London Luton Airport announced the situation via Twitter and updated its status when the airport resumed operations on Monday evening.
An "essential runway repair" was required "after high surface temperatures caused a small section to lift," the airport said on Twitter.
Full operations resumed just after 6 p.m. in London.
Luton Airport's announcement came hours after the Royal Air Force (RAF) paused all flights to and from Brize Norton, its biggest air base, in Oxfordshire after a report from Sky News suggested that the runway had "melted."
The UK Ministry of Defence tweeted a statement on flights at Brize Norton on Monday afternoon.
"During this period of extreme temperature flight safety remains the RAF's top priority, so aircraft are using alternative airfields in line with a long-established plan.
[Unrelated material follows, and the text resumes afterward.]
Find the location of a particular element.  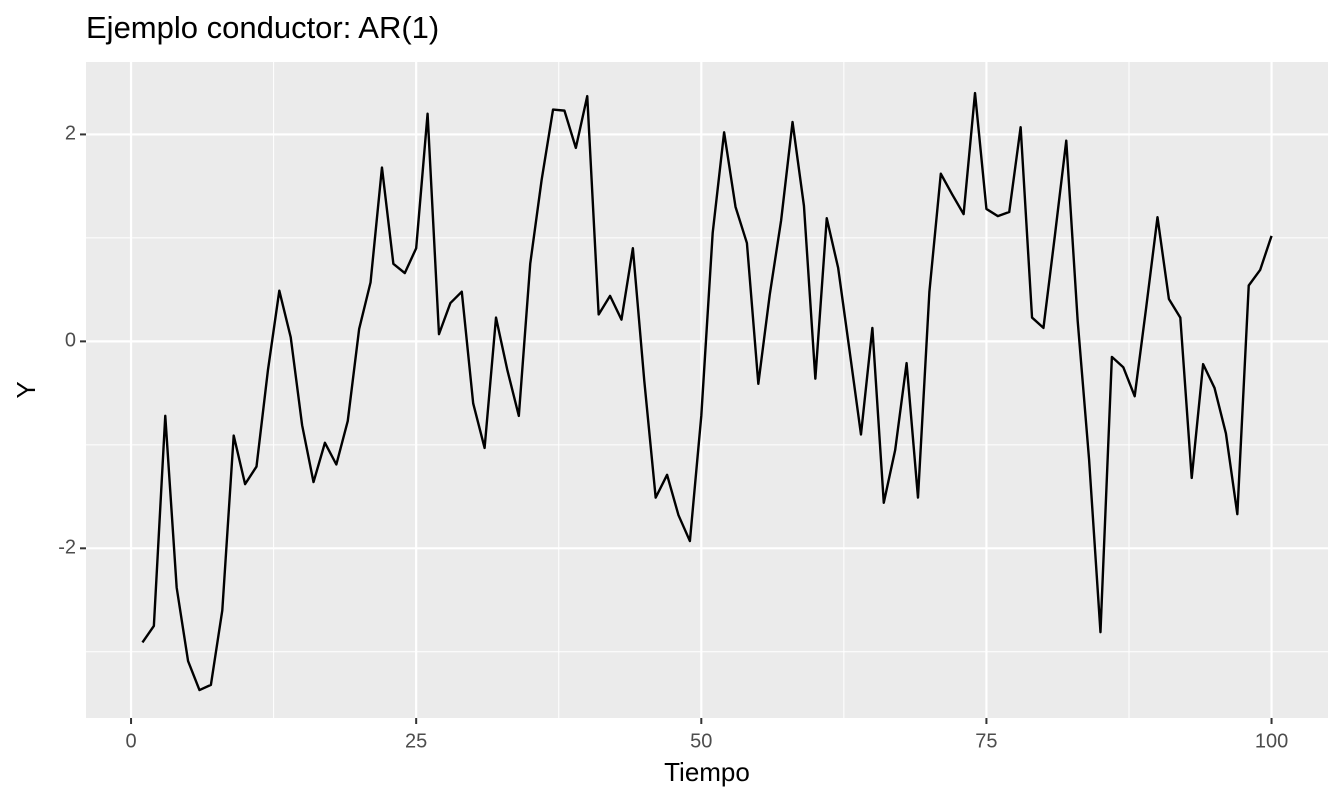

This means there is no impact on RAF operations," the statement said.
Meanwhile, both Network Rail and Transport for London (TfL) have advised passengers against travel on Monday and Tuesday, unless for "essential journeys," because of the hot weather. Train speed restrictions have also been introduced to protect railway tracks.
On Friday, the UK's Met Office issued its first ever "red" warning for extreme heat for Monday and Tuesday, with temperatures predicted to reach 40 degrees Celsius (104 degrees Fahrenheit) in some parts of the country.
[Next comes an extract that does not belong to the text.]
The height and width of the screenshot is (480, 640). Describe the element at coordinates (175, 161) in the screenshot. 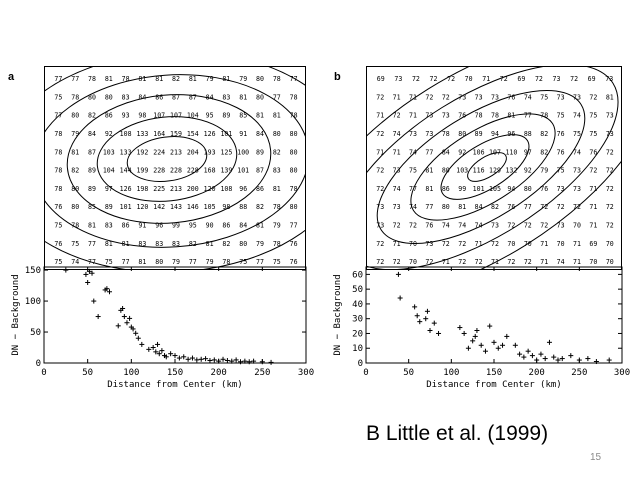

The Luton Airport shutdown is the latest incident in a turbulent summer for UK travel that's seen thousands of flights canceled, huge security queues and countless reports of delayed or lost baggage.
Last week, Heathrow Airport announced a 100,000 a day passenger cap until September 11 and asked airlines to stop selling tickets for travel this summer as it struggles to deal with high demand and staffing shortages.